Pehr Victor Edman (14 April 1916 — 19 March 1977) was a Swedish biochemist. He developed a method for sequencing proteins; the Edman degradation.

== Early life ==
Edman was born in Stockholm, Sweden. In 1935, he started studying medicine at Karolinska Institutet, where he became interested in basic research and received a bachelor in medicine in 1938. His research was interrupted by the outbreak of World War II, where he was drafted to serve in the Swedish army. He returned to the Karolinska Institutet where he earned his doctoral degree under advice from Professor Erik Jorpes in 1946.

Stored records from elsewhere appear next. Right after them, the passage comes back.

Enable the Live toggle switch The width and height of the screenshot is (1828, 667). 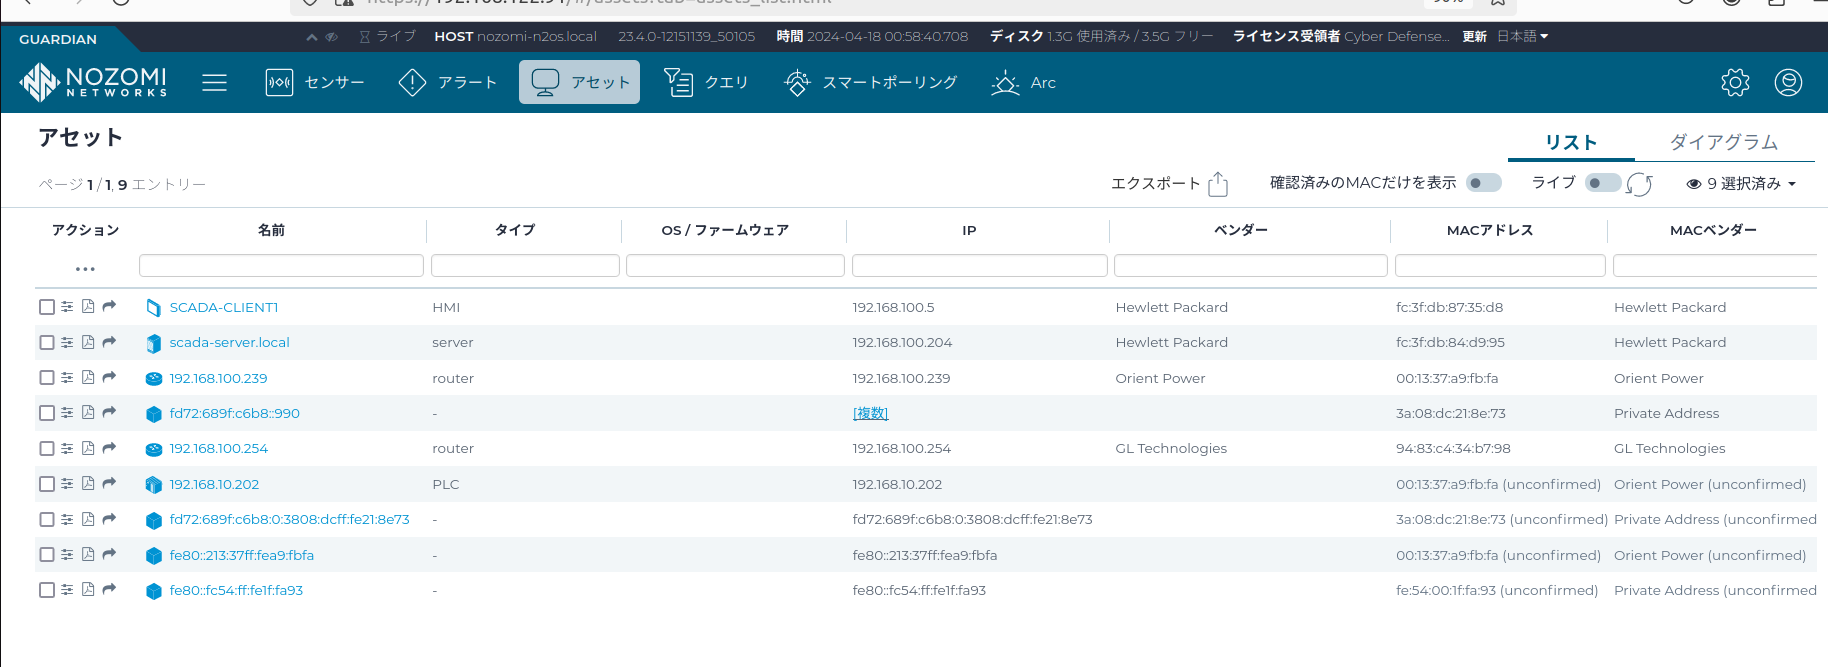[1601, 183]
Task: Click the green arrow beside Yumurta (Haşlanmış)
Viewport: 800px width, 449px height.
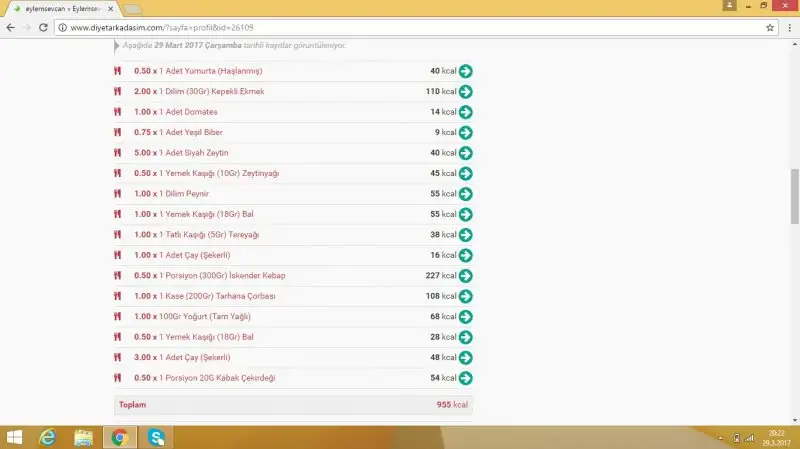Action: pos(465,71)
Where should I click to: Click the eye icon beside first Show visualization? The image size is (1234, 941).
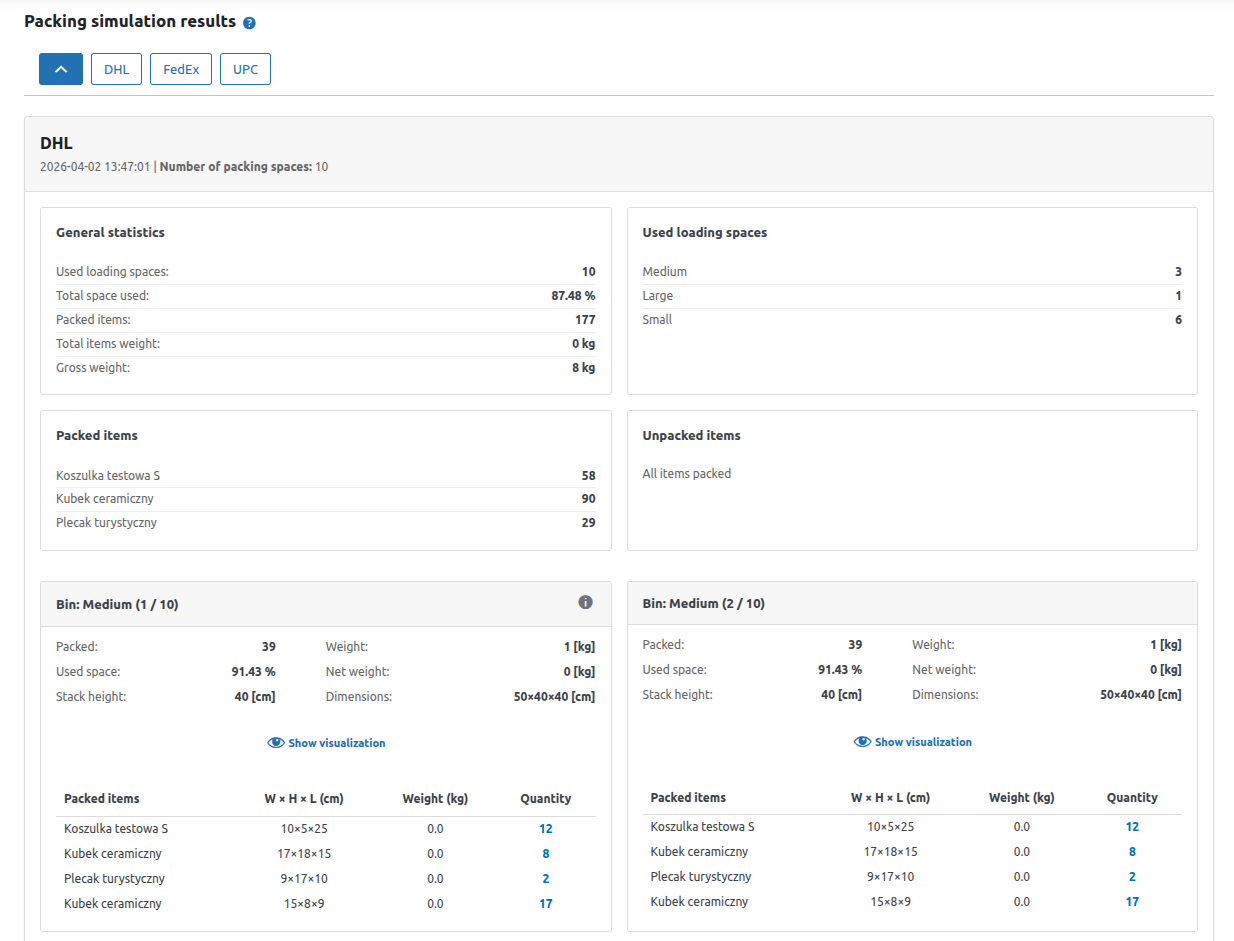(x=275, y=742)
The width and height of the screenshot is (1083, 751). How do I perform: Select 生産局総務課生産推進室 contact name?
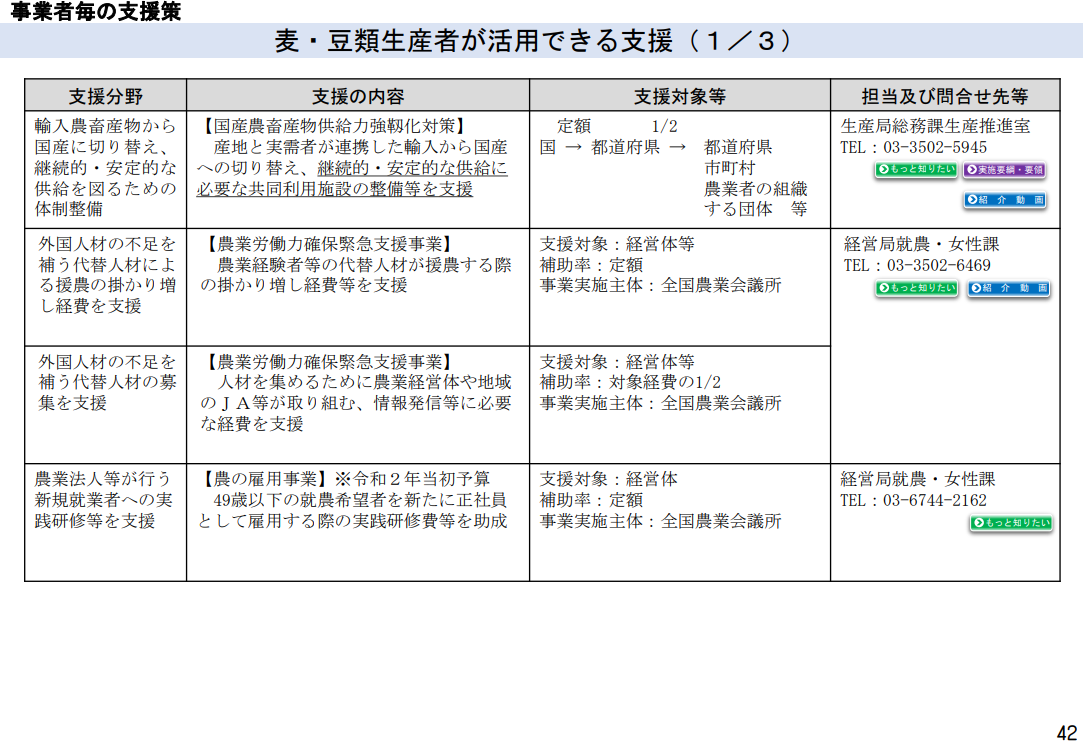[x=935, y=126]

== Developing the Edman Degradation ==
At the time Edman started working on Angiotensin, it was just being recognized that proteins are distinct entities with a defined molecular mass, electric charge and structure. This inspired Edman to develop a method, that could be used to determine the sequence of amino acids in the protein. In 1947, he was awarded a travel stipend to go to Rockefeller Institute of Medical Research. When he returned to Sweden in 1950 to be an assistant professor at the University of Lund, he published his first paper using the method to determine the sequence of a protein, later known as Edman degradation. To his death, he continued to work to improve the method to be able to determine longer stretches with smaller amounts of sample.

== Late career ==
In 1957, he moved to Australia to be the director of St. Vincent's School of Medical Research, now known as St. Vincent's Institute of Medical Research. In 1967, he successfully developed an automated protein sequencer, called the sequenator, with his assistant Geoffrey Begg.

In 1972, he moved to the Max-Planck-Institut of Biochemistry, Martinsried near Munich. He worked with his second wife, Agnes Henschen, and she used Edman's method to sequence fibrinogen.

In 1977, Edman died of a brain tumor after a short coma. He and Henschen had two children, Carl and Helena.